Huge Dataset Slowing Form Loading

cmuchuchuti · May 13, 2020, 7:23pm

I am running a survey which is likely to have 100,000 records in one table. So far there are 7,000records. I have more than 50 data collectors.
In my design I have adopted the Hope Study (sample which comes with the ODK-X). One of the functions which is in the Hope study is the rendering of records on HTML page within ODK Tables. It also has the functionality to Search records easily using the odkData.query function in JavaScript.
The challenge I now have is: its now taking long to load the records as more and more records are entered.
(1) I am wondering if there is a way to have the tablet Sync only data belonging to this particular data collector. Each tablet is configured with the specific user account, or
(2) Is there a way to hold certain data from downloading (from server to tablet) when they Sync. Say data captured 2 months or more ago or which is marked as COMPLETE.
(3) I am open to any other suggestions which can make the rendering of data on the HTML file be quicker for the data collectors.

elmps2018 · May 13, 2020, 7:56pm

For idea (1) you can set permission filters, which don’t sync less data but do let users access less data:
https://docs.odk-x.org/data-permission-filters/
(2) Deleting data (that you don’t need anymore) from the server will be the best way to keep it from downloading; you can write scripts in whatever software you use to update the status to delete if COMPLETE or 2 months old, etc. Let us know whether one of those options works.

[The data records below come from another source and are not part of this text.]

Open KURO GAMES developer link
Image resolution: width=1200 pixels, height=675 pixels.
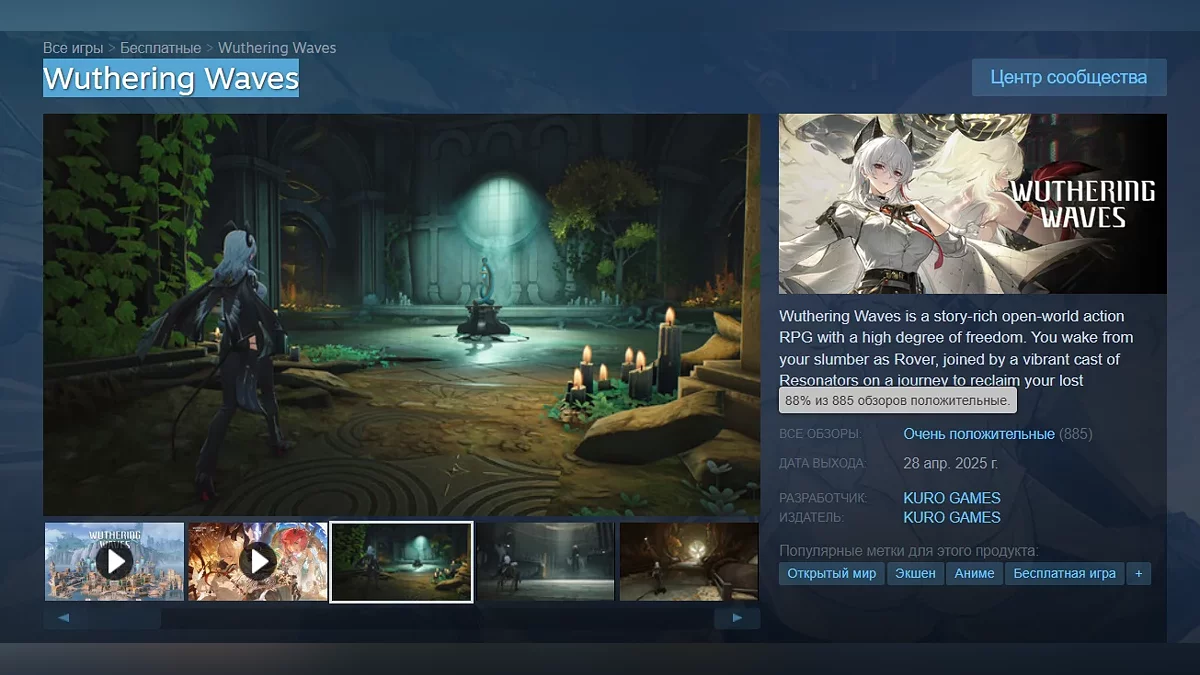point(951,498)
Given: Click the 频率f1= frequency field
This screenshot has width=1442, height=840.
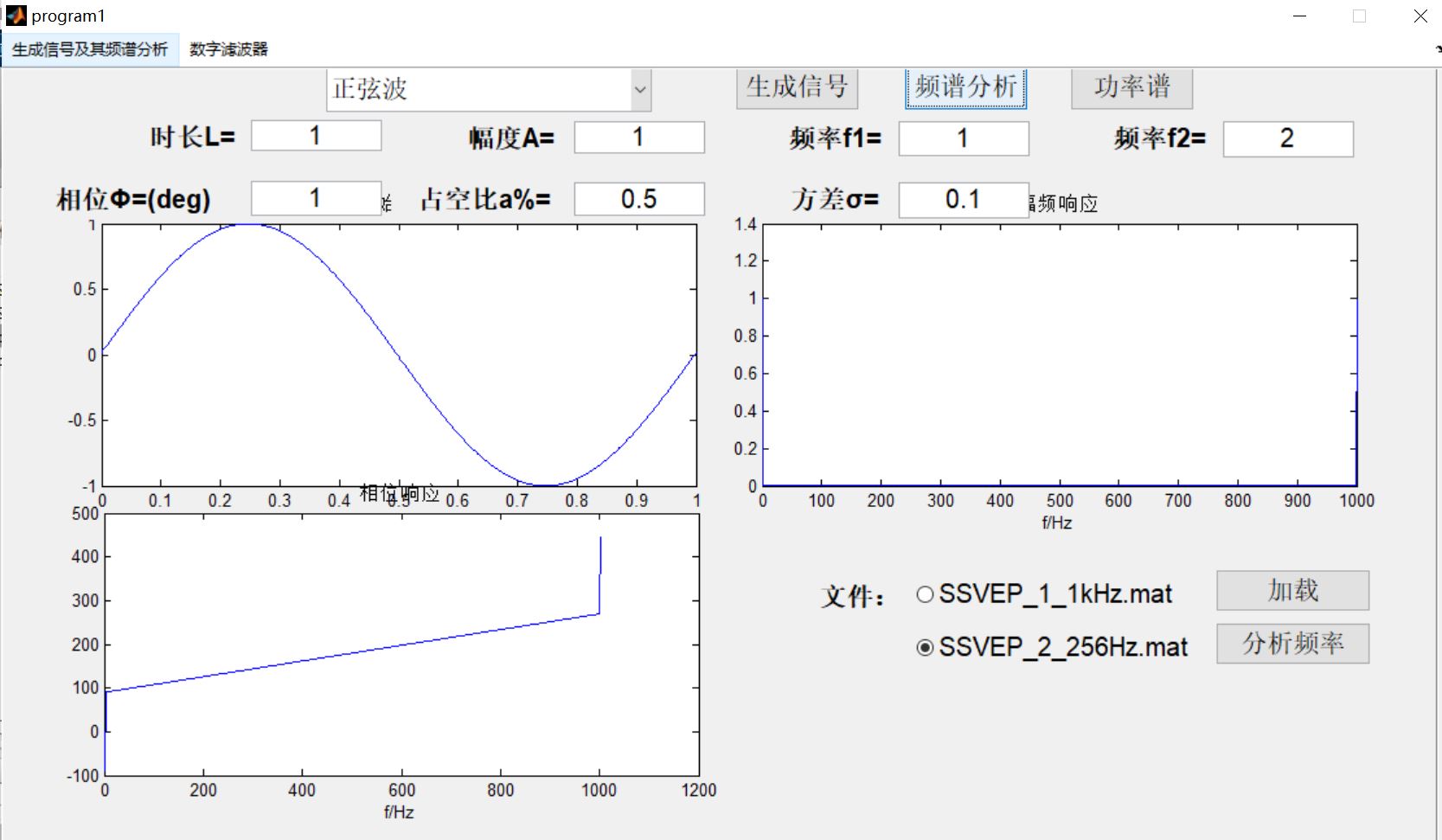Looking at the screenshot, I should click(963, 138).
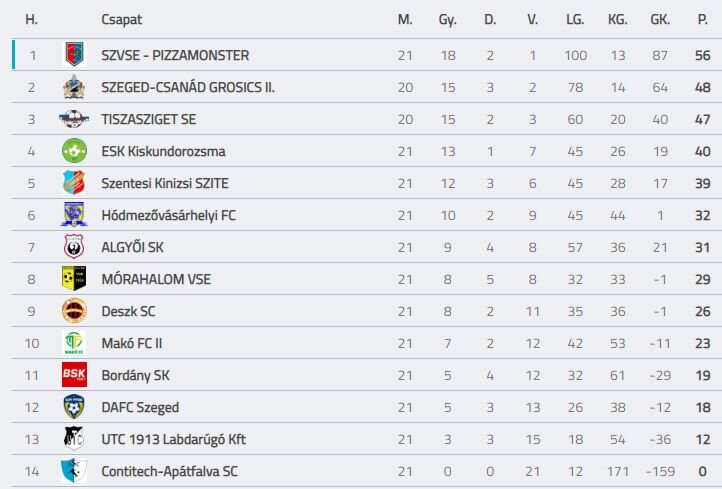Click the Csapat column header
Image resolution: width=722 pixels, height=489 pixels.
pyautogui.click(x=120, y=19)
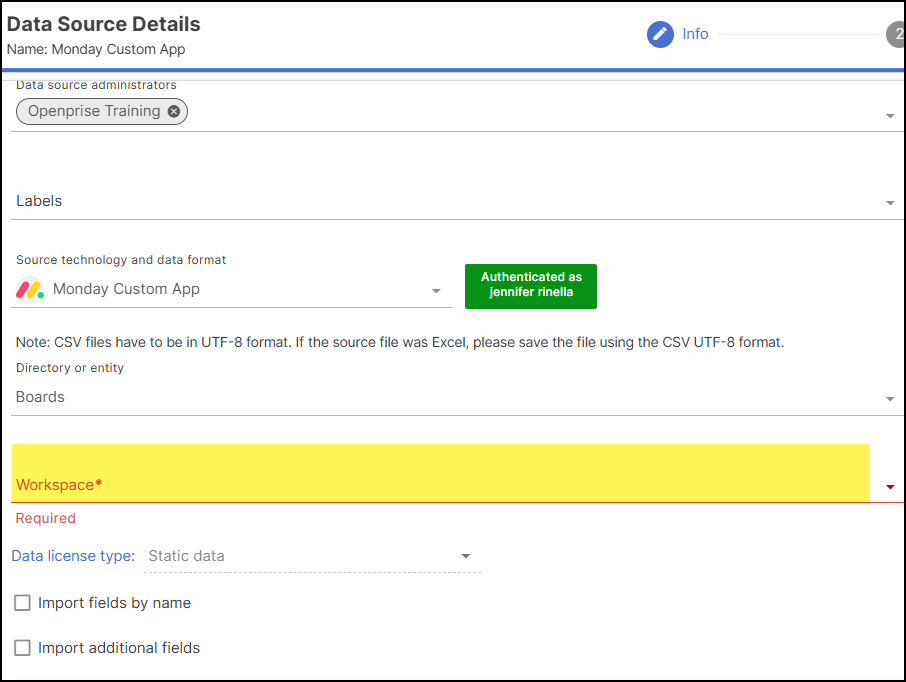Click the red Workspace dropdown arrow

click(x=890, y=487)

cmuchuchuti · May 14, 2020, 12:54pm

@elmps2018 thank you for your reply. Unfortunately option (2) will not work best considering that we need the full dataset at the end of the project to be available as one file.

Option (1) only deals with permissions, which I have already implemented. So data collector cannot edit data which does not belong to them.

So the actual issue on delay of rendering of the data in Tables which is taking longer still remains. But if there is no other solution I may have to continue with this challenge.

W_Brunette · May 14, 2020, 1:43pm

You could also change the query in tables so it does not return the entire data set. This will make it faster since the UI objects are not being generated for each row.

Also you can change the query so only certain fields of the row is being returned by the database which will also speed things up since less data has to move from the native side of android to the webkit.

Emil · May 19, 2020, 9:39am

Perhaps it could be an option to divide your data into a logical groups? For instance we have a large study, where we divided the data into geographical regions and setup a sync endpoint for each.

Also, I have found it beneficial to add indices to the sqlite database directly on the device. But that would probably only be feasible for smaller datasets…